O trabalho jornalístico tem sido seriamente afetado pela repressão imposta pelo Taleban no Afeganistão. Ao menos seis pessoas foram presas pelo grupo radical em 2022 por serem jornalistas ou colaborarem com profissionais da área. No dia 6 de janeiro, três repórteres foram detidos enquanto trabalhavam na cobertura de manifestações contra o Taleban na província de Panjshir. Eles estavam a serviço de um canal no YouTube chamado Kabul Lovers, com aproximadamente 244 mil inscritos.

Em outro caso registrado neste ano, o Taleban prendeu Faizullah Jalal, professor de Direito e ciência política da Universidade de Cabul, em 8 de janeiro. Ele foi detido por quatro dias sob acusações de fazer declarações “sem sentido” e “incitar” pessoas contra os talibãs. Depois de solto, Jalal disse ter sido preso por ter discutido com um porta-voz talibã em um debate na televisão. Aslam Ejab e Waris Hasrat, da Ariana TV, são as vítimas mais recentes da repressão talibã à mídia.

Números mostram que o jornalismo afegão tem sido sufocado pelo Taleban. Em dezembro de 2021, uma pesquisa conduzida em parceria pela ONG Repórteres Sem Fronteiras (RSF) e pela Associação de Jornalistas Independentes do Afeganistão (AIJA) apontou que 231 veículos de imprensa foram fechados e mais de 6,4 mil jornalistas perderam o emprego no Afeganistão desde o dia 15 de agosto, quando o Taleban assumiu o poder no país.

Os dados apontam que mais de quatro em cada dez veículos de comunicação desapareceram nesse período, e 60% dos jornalistas e funcionários da mídia estão impossibilitados de trabalhar. As mulheres sofreram muito mais: 84% delas perderam o emprego, contra 52% no caso dos homens. Entre as 34 províncias do país, em 15 delas não há sequer uma mulher jornalista trabalhando atualmente.

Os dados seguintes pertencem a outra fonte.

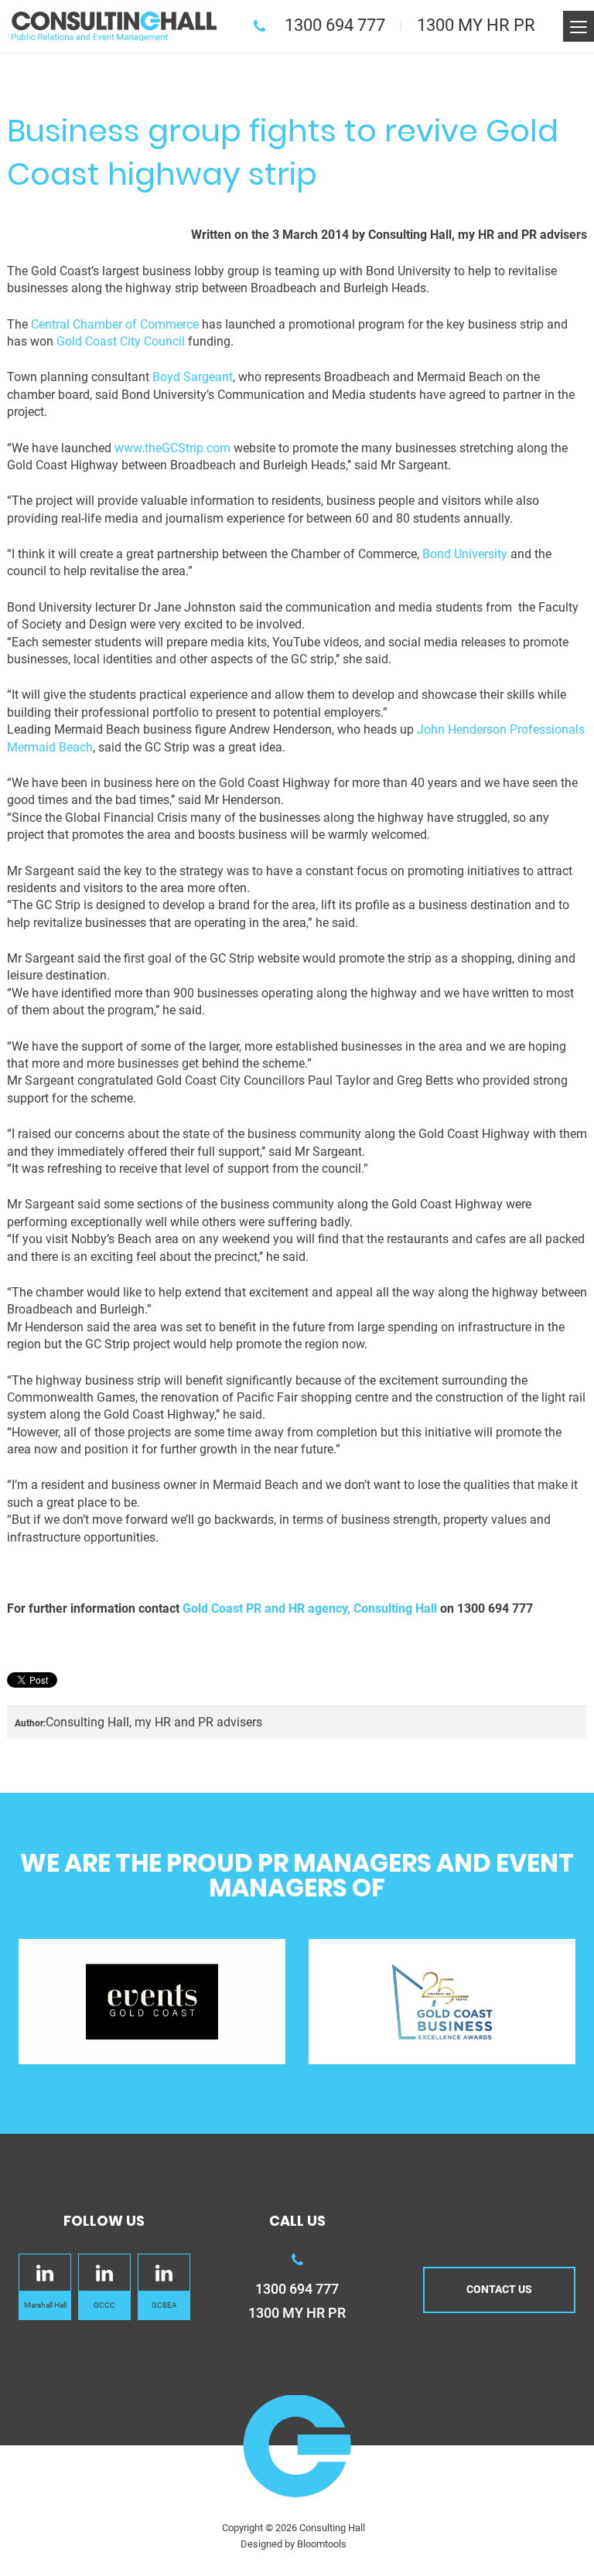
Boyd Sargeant (191, 377)
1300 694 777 (335, 25)
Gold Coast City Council (122, 341)
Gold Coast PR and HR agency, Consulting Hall (310, 1608)
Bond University (466, 554)
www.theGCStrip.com (174, 448)
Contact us (499, 2289)
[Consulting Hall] (114, 25)
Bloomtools (321, 2544)
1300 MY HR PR (476, 25)
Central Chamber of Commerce (115, 324)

Dos 543 meios de comunicação registrados no Afeganistão antes da ascensão talibã, apenas 312 ainda operavam no final de novembro. Isso significa que 43% dos meios de comunicação afegãos desapareceram em um espaço de três meses. Das 10.790 pessoas que trabalhavam na mídia afegã (8.290 homens e 2.490 mulheres) no início de agosto, apenas 4.360 (3.950 homens e 410 mulheres) ainda estavam trabalhando quando a pesquisa foi realizada.